§ ACTIVITY
Please reproduce the entries below exactly from the line holding "You are a computer-use agent." through the last line, both included, and omit any pictures.

[Screenshot grounding data]
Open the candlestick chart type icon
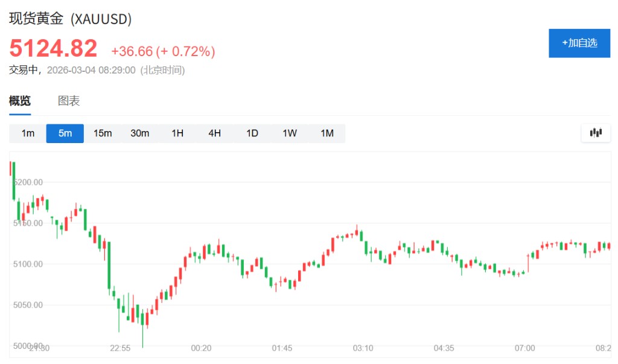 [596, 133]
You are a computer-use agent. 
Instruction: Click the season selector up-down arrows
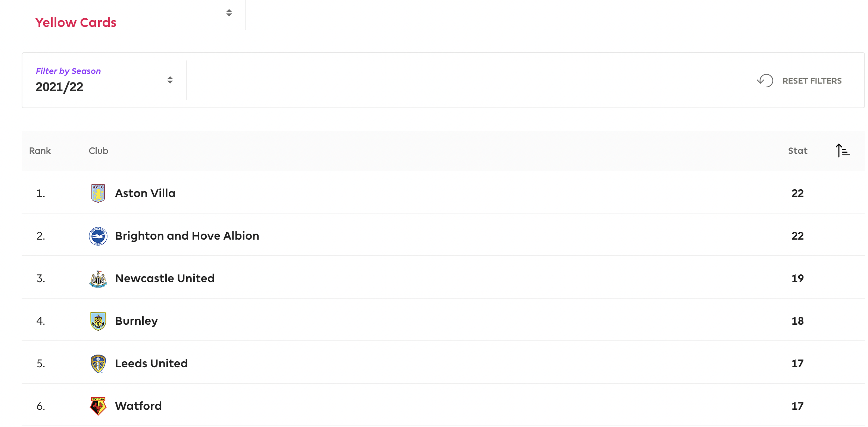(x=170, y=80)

§ EXERCISE ANSWER
You are a computer-use agent. 
Instruction: Click the season selector up-down arrows
(x=170, y=80)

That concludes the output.